Spragg, a writer with a keen awareness of word sentence balance is also an extraordinary storyteller. The characters in this book are vividly, boldly, and yet tenderly drawn. They captivate the reader. Each character is well developed and clearly defined with the exception of the woman who motivates the central action of the novel, the quest; she is ephemeral, sylph-like, enigmatic, and thus fascinating. She lures, beckons and frustrates both the reader and the protagonist. Gretchen carries Milton in her book bag, but it is the poet John Keats' ballad "Belle Dame sans Merci" which best describes her. She is the beautiful woman without mercy.

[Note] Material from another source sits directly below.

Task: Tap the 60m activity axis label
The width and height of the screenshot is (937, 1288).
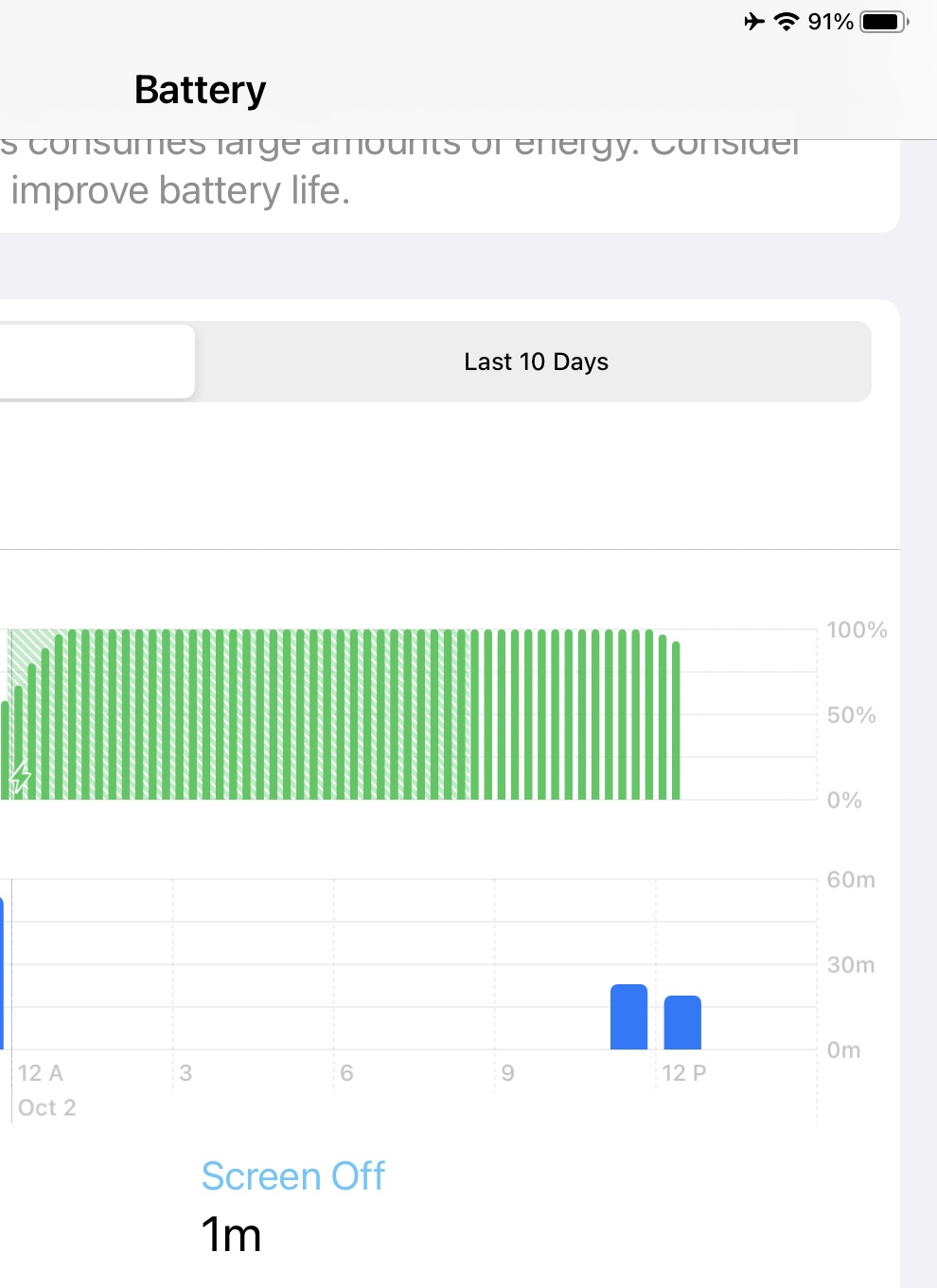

In the current literary landscape littered with drugstore cowboys, Mark Spragg's, McEban stands out as the genuine article as we follow him and his best friend Bennett through the mountains and plains of Wyoming and Montana, back to Wyoming and into Nebraska, an illusive Gretchen ever alluring, ever beckoning,

In the loneliness of the harsh plains and the high mountains of Wyoming the ability to trust a friend can and often does determine the survival of an individual. Spragg's cleanly drawn protagonist, rancher McEban and his best friend Bennett enjoy such a relationship.

This is a fine, rich western novel. It would be a mistake to dismiss Mark Spragg as merely a regional writer. His characters speak for the West as William Faulkner's speak for the South.